* Required action *
Repeat each entry verbatim.

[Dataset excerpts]
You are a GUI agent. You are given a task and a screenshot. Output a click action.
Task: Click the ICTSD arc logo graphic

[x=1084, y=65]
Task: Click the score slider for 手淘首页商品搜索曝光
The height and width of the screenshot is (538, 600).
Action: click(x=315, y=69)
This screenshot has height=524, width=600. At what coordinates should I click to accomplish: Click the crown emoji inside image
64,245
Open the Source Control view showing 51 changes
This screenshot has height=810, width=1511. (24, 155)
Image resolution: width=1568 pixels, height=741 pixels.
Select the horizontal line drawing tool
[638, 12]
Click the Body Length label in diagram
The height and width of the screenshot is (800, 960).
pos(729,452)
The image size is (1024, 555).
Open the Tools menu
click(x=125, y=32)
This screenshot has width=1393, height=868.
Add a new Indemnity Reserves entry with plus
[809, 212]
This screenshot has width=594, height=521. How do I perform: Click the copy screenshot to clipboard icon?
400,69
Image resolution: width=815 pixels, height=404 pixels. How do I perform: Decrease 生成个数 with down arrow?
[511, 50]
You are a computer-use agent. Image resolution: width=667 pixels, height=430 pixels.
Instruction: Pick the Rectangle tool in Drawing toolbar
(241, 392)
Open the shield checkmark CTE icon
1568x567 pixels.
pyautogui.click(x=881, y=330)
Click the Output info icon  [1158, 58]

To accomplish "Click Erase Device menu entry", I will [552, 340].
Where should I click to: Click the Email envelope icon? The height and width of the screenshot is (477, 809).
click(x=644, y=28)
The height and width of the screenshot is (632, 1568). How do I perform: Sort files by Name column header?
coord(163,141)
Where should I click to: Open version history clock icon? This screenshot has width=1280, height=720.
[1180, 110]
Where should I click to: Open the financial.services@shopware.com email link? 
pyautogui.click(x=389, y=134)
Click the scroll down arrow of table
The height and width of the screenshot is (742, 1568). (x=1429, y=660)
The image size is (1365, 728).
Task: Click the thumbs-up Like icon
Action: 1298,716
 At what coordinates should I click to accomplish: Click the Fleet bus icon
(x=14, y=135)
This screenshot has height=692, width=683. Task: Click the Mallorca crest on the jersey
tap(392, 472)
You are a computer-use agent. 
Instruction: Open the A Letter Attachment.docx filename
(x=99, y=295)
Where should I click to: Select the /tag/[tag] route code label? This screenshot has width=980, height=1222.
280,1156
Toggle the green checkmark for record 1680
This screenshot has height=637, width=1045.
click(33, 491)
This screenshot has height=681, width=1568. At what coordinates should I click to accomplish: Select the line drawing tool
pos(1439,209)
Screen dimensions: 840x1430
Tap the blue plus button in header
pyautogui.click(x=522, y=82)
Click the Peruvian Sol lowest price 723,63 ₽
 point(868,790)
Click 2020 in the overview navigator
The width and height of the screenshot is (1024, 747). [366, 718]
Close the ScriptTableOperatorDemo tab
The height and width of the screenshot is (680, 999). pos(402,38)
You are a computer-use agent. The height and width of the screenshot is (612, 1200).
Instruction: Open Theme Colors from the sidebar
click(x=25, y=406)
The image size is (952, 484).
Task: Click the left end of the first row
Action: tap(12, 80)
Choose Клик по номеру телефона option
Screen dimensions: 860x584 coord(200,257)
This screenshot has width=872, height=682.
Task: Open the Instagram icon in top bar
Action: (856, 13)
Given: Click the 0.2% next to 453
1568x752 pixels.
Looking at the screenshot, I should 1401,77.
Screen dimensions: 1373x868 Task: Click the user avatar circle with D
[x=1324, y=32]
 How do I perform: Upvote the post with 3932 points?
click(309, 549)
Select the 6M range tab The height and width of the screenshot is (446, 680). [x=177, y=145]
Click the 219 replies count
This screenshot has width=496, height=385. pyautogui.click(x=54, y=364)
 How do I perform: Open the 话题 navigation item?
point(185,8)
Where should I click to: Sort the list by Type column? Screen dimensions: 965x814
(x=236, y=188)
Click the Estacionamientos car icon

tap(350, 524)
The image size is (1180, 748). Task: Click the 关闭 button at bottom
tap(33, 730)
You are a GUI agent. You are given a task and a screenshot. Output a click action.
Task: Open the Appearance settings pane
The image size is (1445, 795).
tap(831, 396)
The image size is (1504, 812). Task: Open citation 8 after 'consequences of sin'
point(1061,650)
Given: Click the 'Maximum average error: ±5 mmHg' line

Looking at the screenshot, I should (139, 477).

* Response below *
You are a GUI agent. You are given a task and a screenshot. Output a click action.
Task: Click the ICTSD arc logo graphic

[x=1084, y=65]
Task: Click the score slider for 手淘首页商品搜索曝光
The height and width of the screenshot is (538, 600).
Action: click(x=315, y=69)
This screenshot has height=524, width=600. At what coordinates should I click to accomplish: Click the crown emoji inside image
64,245
Open the Source Control view showing 51 changes
This screenshot has height=810, width=1511. (24, 155)
Image resolution: width=1568 pixels, height=741 pixels.
Select the horizontal line drawing tool
[638, 12]
Click the Body Length label in diagram
The height and width of the screenshot is (800, 960).
pos(729,452)
The image size is (1024, 555).
Open the Tools menu
click(x=125, y=32)
This screenshot has width=1393, height=868.
Add a new Indemnity Reserves entry with plus
[809, 212]
This screenshot has width=594, height=521. How do I perform: Click the copy screenshot to clipboard icon?
400,69
Image resolution: width=815 pixels, height=404 pixels. How do I perform: Decrease 生成个数 with down arrow?
[511, 50]
You are a computer-use agent. Image resolution: width=667 pixels, height=430 pixels.
Instruction: Pick the Rectangle tool in Drawing toolbar
(241, 392)
Open the shield checkmark CTE icon
1568x567 pixels.
pyautogui.click(x=881, y=330)
Click the Output info icon  [1158, 58]

To accomplish "Click Erase Device menu entry", I will [552, 340].
Where should I click to: Click the Email envelope icon? The height and width of the screenshot is (477, 809).
click(x=644, y=28)
The height and width of the screenshot is (632, 1568). How do I perform: Sort files by Name column header?
coord(163,141)
Where should I click to: Open version history clock icon? This screenshot has width=1280, height=720.
[1180, 110]
Where should I click to: Open the financial.services@shopware.com email link? 
pyautogui.click(x=389, y=134)
Click the scroll down arrow of table
The height and width of the screenshot is (742, 1568). (x=1429, y=660)
The image size is (1365, 728).
Task: Click the thumbs-up Like icon
Action: 1298,716
 At what coordinates should I click to accomplish: Click the Fleet bus icon
(x=14, y=135)
This screenshot has height=692, width=683. Task: Click the Mallorca crest on the jersey
tap(392, 472)
You are a computer-use agent. 
Instruction: Open the A Letter Attachment.docx filename
(x=99, y=295)
Where should I click to: Select the /tag/[tag] route code label? This screenshot has width=980, height=1222.
280,1156
Toggle the green checkmark for record 1680
This screenshot has height=637, width=1045.
click(33, 491)
This screenshot has height=681, width=1568. At what coordinates should I click to accomplish: Select the line drawing tool
pos(1439,209)
Screen dimensions: 840x1430
Tap the blue plus button in header
pyautogui.click(x=522, y=82)
Click the Peruvian Sol lowest price 723,63 ₽
 point(868,790)
Click 2020 in the overview navigator
The width and height of the screenshot is (1024, 747). [366, 718]
Close the ScriptTableOperatorDemo tab
The height and width of the screenshot is (680, 999). pos(402,38)
You are a computer-use agent. The height and width of the screenshot is (612, 1200).
Instruction: Open Theme Colors from the sidebar
click(x=25, y=406)
The image size is (952, 484).
Task: Click the left end of the first row
Action: tap(12, 80)
Choose Клик по номеру телефона option
Screen dimensions: 860x584 coord(200,257)
This screenshot has width=872, height=682.
Task: Open the Instagram icon in top bar
Action: (856, 13)
Given: Click the 0.2% next to 453
1568x752 pixels.
Looking at the screenshot, I should 1401,77.
Screen dimensions: 1373x868 Task: Click the user avatar circle with D
[x=1324, y=32]
 How do I perform: Upvote the post with 3932 points?
click(309, 549)
Select the 6M range tab The height and width of the screenshot is (446, 680). [x=177, y=145]
Click the 219 replies count
This screenshot has width=496, height=385. pyautogui.click(x=54, y=364)
 How do I perform: Open the 话题 navigation item?
point(185,8)
Where should I click to: Sort the list by Type column? Screen dimensions: 965x814
(x=236, y=188)
Click the Estacionamientos car icon

tap(350, 524)
The image size is (1180, 748). Task: Click the 关闭 button at bottom
tap(33, 730)
You are a GUI agent. You are given a task and a screenshot. Output a click action.
Task: Open the Appearance settings pane
The image size is (1445, 795).
tap(831, 396)
The image size is (1504, 812). Task: Open citation 8 after 'consequences of sin'
point(1061,650)
Given: Click the 'Maximum average error: ±5 mmHg' line

Looking at the screenshot, I should (139, 477).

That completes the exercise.